It was an odd fiscal quarter for BlackBerry: although the struggling smartphone maker reported a rise in revenue and device shipments, it still took an $84 million loss. That sent the stock plunging in early trading June 28, as Wall Street apparently expected the company to continue its recent habit of narrow profits.
For its Q1 fiscal 2014, BlackBerry reported revenues of $3.1 billion (up 15 percent from last quarter), cash flow from operations of $630 million, and $3.1 billion in the bank (up from $2.9 billion from last quarter).
BlackBerry also declined to break out sales of its new BlackBerry 10 devices, which have now been on the market for a full quarter. Instead, it announced quarterly shipments of 6.8 million BlackBerry smartphones and 100,000 BlackBerry PlayBook tablets (which will not be upgraded to BlackBerry 10; the company, it seems, has started to lead its tablet experiment out to pasture). BlackBerry needs BlackBerry 10 devices to become a hit with consumers and businesses if it wants to stay viable in the ultra-competitive smartphone market; by not revealing those sales, the company opened itself to questioning over whether the platform is performing as well as hoped.
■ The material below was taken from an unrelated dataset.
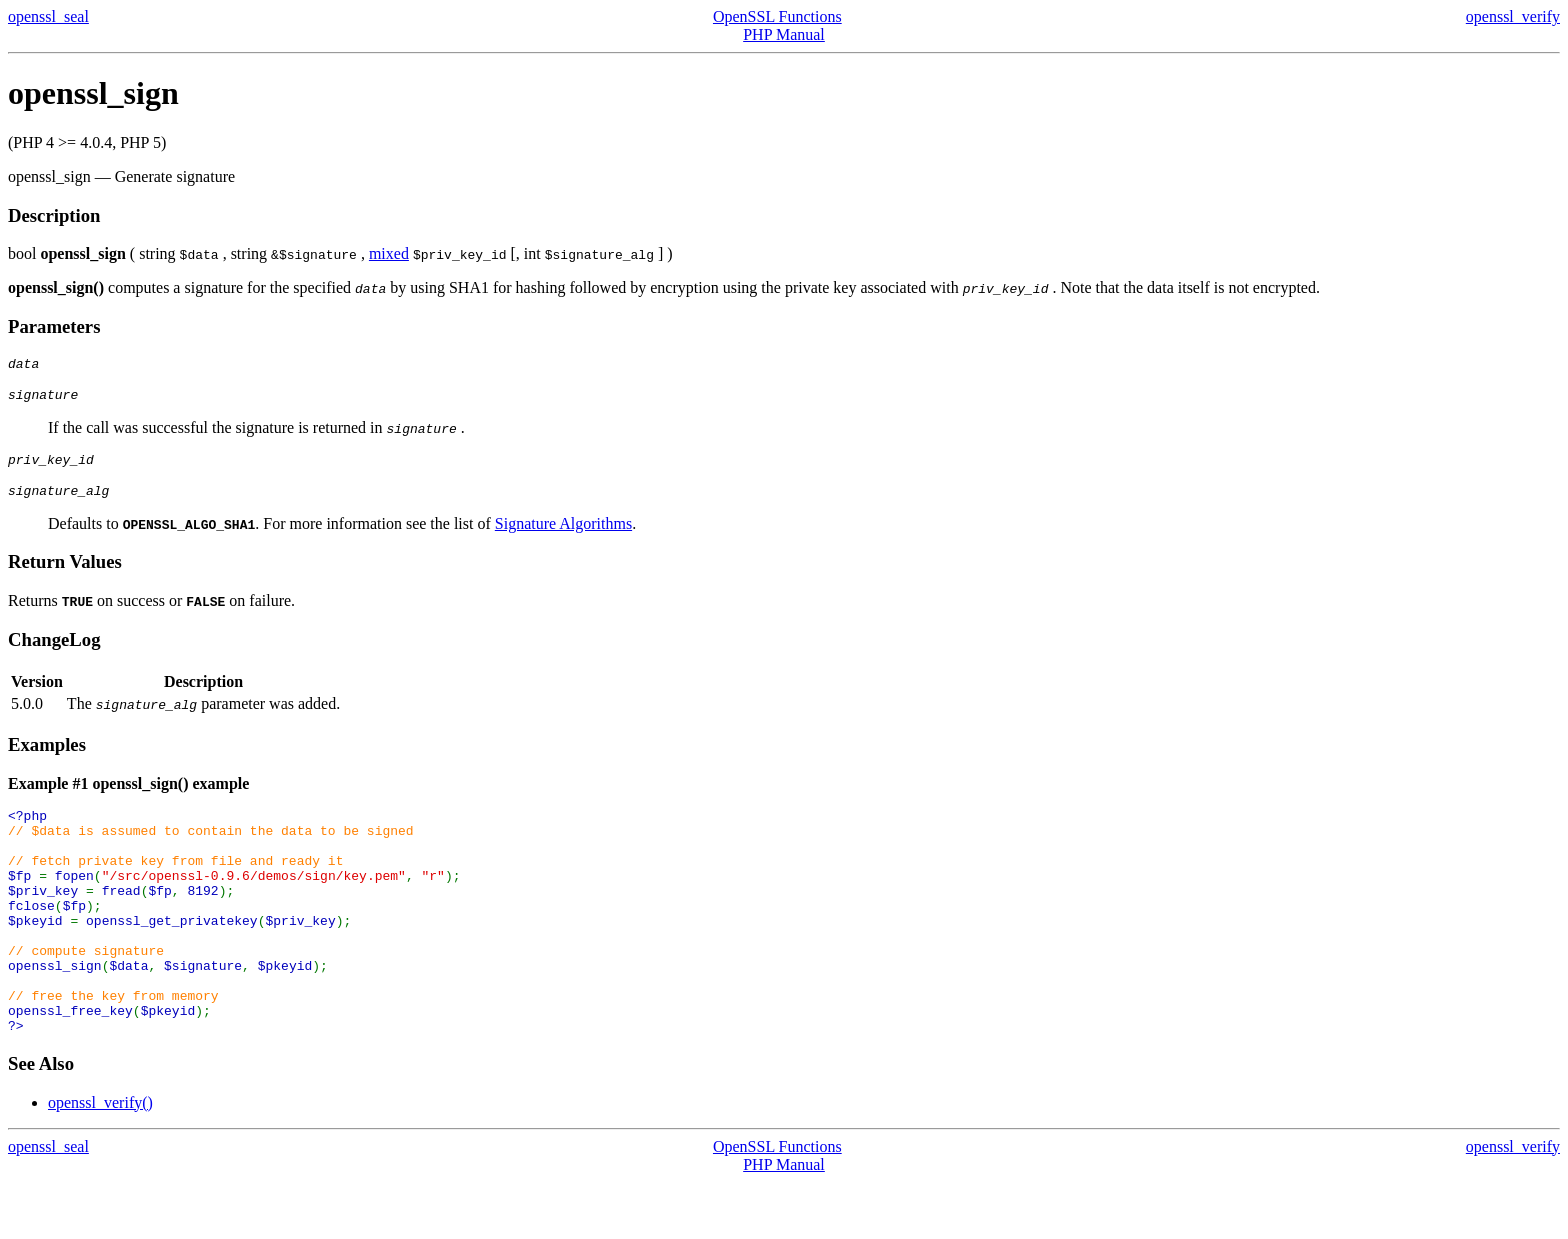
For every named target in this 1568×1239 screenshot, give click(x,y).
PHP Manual (784, 34)
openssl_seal (48, 16)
In addition to a pair of “hero” devices loaded with top-quality hardware (the Z10 and Q10), BlackBerry has unveiled the Q5, a device with a physical QWERTY keyboard aimed at the midrange global market. If BlackBerry can’t yet challenge the mobile market’s Apple-Google duopoly, it can make a strong play for third place—so long as Microsoft’s Windows Phone doesn’t significantly expand its user-base.
BlackBerry also faces the prospect of new smartphone operating systems—including Mozilla (with Firefox OS) and Canonical (pushing Ubuntu for mobile devices)—taking their own slices of the mobile-market pie. “Underpinning the worldwide smartphone market is the constantly shifting operating system landscape,” Ramon Llamas, research manager with IDC’s Mobile Phone team, wrote in a May 16 note. “Android and iOS accounted for more than the lion’s share of smartphones in the first quarter, but a closer examination of the other platforms reveals turnaround and demand for alternatives.”
Whether BlackBerry 10 can succeed in such a crowded environment depends on two things: reinvigorating longtime BlackBerry fans (and convincing them not to jump to a rival OS) while pulling in new users who are either buying smartphones for the first time or sick of iOS and Android. That puts a lot of pressure on BlackBerry’s software and apps to out-innovate and outperform rivals.
Meanwhile, BlackBerry anticipates its operating losses continuing through the second quarter. “The company will also continue to implement the cost savings and process-improving initiatives it started last year,” read the Outlook section of BlackBerry’s earnings report, “in order to drive greater efficiency throughout the company.” Whether that means additional layoffs and cutbacks remains to be seen; considering how BlackBerry (back when it was Research In Motion) has already undergone several rounds of brutal layoffs over the past few years, there may be a scarcity of meat left to cut from the proverbial bone.